## The problem
Search the data below for the string "grid" and copy all lines where it shows up.

[Saved entries]
=-=-=

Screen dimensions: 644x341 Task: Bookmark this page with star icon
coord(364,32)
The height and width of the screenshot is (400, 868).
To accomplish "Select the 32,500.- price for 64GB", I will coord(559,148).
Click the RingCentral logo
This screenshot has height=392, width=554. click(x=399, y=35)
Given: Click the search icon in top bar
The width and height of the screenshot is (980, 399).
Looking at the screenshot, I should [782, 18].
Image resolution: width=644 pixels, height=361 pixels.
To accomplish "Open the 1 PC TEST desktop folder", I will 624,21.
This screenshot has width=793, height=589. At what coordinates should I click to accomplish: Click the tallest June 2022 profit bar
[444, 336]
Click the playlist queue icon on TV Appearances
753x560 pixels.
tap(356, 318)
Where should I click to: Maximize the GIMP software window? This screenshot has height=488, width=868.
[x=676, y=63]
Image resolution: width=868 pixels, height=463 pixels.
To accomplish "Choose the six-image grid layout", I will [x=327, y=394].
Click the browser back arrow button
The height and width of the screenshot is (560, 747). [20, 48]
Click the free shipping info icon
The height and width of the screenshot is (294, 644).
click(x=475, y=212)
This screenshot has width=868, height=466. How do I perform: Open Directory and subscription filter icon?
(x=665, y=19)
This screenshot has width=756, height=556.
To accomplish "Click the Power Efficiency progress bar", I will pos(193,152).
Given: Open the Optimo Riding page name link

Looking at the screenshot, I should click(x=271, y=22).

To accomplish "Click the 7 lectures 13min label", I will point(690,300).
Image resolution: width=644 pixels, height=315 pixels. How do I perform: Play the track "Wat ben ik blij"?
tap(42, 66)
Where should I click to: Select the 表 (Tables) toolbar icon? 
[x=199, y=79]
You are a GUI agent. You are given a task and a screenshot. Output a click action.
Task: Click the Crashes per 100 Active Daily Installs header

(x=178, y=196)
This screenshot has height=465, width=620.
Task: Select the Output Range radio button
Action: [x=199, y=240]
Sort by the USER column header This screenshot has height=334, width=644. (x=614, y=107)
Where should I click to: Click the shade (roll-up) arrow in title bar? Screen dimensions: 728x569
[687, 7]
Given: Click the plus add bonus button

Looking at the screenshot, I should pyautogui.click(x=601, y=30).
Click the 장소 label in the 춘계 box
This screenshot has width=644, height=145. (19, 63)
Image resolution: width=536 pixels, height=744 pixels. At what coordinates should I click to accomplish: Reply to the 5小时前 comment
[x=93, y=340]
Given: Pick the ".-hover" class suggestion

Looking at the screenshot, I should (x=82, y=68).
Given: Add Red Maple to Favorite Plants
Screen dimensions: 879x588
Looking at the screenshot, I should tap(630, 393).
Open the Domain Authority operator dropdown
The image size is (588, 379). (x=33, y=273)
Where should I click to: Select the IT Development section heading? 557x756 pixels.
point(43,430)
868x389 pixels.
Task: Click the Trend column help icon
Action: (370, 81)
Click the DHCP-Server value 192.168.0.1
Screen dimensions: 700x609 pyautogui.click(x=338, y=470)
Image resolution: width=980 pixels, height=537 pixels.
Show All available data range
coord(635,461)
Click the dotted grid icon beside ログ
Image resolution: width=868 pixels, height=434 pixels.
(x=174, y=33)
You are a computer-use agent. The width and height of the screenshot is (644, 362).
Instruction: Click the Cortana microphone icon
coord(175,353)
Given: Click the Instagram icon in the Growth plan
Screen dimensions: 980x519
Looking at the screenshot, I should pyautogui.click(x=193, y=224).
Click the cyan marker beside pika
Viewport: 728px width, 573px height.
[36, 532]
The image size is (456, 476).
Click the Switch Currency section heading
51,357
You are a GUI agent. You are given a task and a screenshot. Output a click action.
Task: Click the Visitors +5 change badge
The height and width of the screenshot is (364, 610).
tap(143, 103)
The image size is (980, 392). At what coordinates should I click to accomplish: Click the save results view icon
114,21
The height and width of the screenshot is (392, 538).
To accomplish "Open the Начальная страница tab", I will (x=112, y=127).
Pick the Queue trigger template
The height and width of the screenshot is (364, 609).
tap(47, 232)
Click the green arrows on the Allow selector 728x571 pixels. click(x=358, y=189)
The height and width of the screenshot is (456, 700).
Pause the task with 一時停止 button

=-=-=

## Answer to the exercise
To accomplish "Choose the six-image grid layout", I will [x=327, y=394].
Click the dotted grid icon beside ログ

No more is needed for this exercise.